It's also about georestictions. Geo restrictions prevent people from legally buying an eBook just because it's not published in the country you are in.
Forgive me if I'm wrong, but doesn't this have to do with a model inherited from the situation with hardcopy books? A writer can sell a novel to a US publisher and, depending on the contract negotiated, can sell the manuscript again to a UK publisher, then a European one, then an Australian one, each time negotiating a fresh advance on royalties. Sometimes a publisher will have a deal going with a sister publisher in another country. Because many, many books never earn out their advance, this is a way for authors to earn more $$$.
If a US eBook could be bought from
anywhere in the world, other publishers would be denied the opportunity to republish successful books in their own countries.

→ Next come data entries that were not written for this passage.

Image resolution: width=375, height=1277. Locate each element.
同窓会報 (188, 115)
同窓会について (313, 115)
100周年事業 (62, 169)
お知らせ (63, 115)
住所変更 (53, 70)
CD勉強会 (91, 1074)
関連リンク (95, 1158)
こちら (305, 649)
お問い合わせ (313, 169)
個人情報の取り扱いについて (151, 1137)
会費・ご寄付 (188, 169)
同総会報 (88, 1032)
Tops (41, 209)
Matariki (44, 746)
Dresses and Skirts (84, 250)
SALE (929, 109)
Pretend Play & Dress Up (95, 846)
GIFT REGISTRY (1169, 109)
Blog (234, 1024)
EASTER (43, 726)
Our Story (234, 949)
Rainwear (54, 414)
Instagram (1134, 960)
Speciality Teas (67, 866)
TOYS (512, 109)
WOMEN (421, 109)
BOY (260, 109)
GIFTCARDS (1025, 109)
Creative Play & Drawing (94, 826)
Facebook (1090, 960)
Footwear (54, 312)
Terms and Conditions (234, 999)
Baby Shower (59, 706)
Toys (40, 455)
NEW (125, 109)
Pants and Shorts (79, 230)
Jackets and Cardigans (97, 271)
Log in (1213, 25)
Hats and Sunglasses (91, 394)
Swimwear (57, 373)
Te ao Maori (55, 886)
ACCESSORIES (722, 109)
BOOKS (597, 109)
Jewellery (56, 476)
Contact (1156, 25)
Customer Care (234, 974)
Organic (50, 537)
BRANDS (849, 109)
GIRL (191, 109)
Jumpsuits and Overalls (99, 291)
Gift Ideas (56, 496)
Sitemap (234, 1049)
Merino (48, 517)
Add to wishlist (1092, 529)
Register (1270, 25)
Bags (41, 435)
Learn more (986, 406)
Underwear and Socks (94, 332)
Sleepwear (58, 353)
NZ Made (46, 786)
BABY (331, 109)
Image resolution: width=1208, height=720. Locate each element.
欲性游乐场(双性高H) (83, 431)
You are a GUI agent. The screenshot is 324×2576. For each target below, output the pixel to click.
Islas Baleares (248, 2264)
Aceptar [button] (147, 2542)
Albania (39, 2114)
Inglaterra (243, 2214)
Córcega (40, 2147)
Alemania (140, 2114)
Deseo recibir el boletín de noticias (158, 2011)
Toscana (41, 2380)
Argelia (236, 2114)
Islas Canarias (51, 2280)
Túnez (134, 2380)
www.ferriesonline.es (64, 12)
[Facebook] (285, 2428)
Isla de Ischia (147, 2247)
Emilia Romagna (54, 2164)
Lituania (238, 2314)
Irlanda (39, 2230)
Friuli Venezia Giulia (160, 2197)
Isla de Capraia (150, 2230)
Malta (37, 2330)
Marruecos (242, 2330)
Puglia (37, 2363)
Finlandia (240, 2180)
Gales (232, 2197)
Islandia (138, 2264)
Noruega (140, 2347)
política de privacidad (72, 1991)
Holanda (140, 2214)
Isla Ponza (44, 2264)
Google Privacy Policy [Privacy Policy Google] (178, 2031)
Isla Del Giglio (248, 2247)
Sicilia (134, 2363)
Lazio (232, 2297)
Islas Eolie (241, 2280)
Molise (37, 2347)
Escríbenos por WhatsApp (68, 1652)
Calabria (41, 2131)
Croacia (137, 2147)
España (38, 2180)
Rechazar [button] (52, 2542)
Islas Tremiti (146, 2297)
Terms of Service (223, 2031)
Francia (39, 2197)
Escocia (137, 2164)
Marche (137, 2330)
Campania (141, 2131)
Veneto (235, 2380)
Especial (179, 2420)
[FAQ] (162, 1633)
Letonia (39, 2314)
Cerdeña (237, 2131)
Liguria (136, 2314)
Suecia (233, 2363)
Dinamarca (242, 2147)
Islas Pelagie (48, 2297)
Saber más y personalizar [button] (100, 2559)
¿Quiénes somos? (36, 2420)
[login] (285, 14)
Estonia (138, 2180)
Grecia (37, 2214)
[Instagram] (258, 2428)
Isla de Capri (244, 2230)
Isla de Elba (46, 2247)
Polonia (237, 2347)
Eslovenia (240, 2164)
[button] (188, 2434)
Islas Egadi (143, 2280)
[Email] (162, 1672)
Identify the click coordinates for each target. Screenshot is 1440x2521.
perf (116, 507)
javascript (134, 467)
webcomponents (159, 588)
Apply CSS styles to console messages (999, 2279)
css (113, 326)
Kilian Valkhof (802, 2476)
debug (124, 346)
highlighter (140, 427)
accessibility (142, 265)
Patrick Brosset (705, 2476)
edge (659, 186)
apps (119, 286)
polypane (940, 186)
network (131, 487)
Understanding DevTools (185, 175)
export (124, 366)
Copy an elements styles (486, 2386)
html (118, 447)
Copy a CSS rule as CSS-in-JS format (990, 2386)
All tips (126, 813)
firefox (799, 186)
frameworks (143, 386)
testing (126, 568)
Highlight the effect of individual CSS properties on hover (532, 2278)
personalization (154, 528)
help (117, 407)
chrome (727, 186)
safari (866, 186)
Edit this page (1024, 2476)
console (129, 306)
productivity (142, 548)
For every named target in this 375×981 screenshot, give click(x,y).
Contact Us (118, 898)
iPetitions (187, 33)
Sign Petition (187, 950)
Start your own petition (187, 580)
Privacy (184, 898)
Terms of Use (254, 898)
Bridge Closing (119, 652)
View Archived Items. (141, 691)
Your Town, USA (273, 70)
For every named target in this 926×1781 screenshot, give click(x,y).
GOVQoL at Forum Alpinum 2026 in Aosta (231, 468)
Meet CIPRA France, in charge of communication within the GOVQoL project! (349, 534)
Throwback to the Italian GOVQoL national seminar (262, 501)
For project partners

Countries with bigger overheads and trickier markets would find it harder and harder to compete with US eBook publishers. Similarly, DVDs are region-coded, to protect the interests of countries that are simply unable to compete with the US entertainment juggernaut.
In Australia, in the 70s and early 80s, we had a publishing agreement with the UK, in an attempt to shore up our publishing industry (and the UK's) against US (much cheaper) prices for imported books. Australian book shops could only buy US-published books
if there was no intention of a UK version eventually coming out. So, for Aussie ST fans, most shops usually stocked the UK Corgi editions of James Blish and Alan Dean Foster ST books, but they
could legally import the Bantam ST Fotonovels (from one contracted distributor, Gordon & Gotch) because Corgi had passed on publishing UK editions of those titles.
Specialist shops started ruffling feathers by sneakily importing US ST titles in a more timely manner (supply and demand), but they could have been fined heavily if reported. The law was repealed in the mid 80s, once our governments (and the UK) were convinced that our economy could withstand an influx of cheaper US product.
These are still early days for eBooks, and to rush out a customer-friendly international model that may, in time, be realised as
extremely damaging to some countries' economies and/or writers and publishers, while unfairly benefiting other countries', is why we are seeing various models being trialled.
In big news Down Under last week, one of our biggest discount chains, Harvey Norman (furnishings, electricals), complained loudly that so many Aussies buying online from the USA in 2010 was denying the opportunity for our government collecting the GST (sales tax) on such goods. The parity of the $AUD with the US has caused an exponential jump in online sales and our local stores had a truly dreadful Christmas/New Year period. But Harvey Norman has received such an angry Twitter backlash from customers defending their right to buy online and save money, they've reluctantly dropped their campaign. In the long run, Australian stores will probably have less and less opportunity to compete/survive. We have high wages in this country, and Aussies may well face massive wage cuts and unemployment as the US online juggernaut continues to flourish.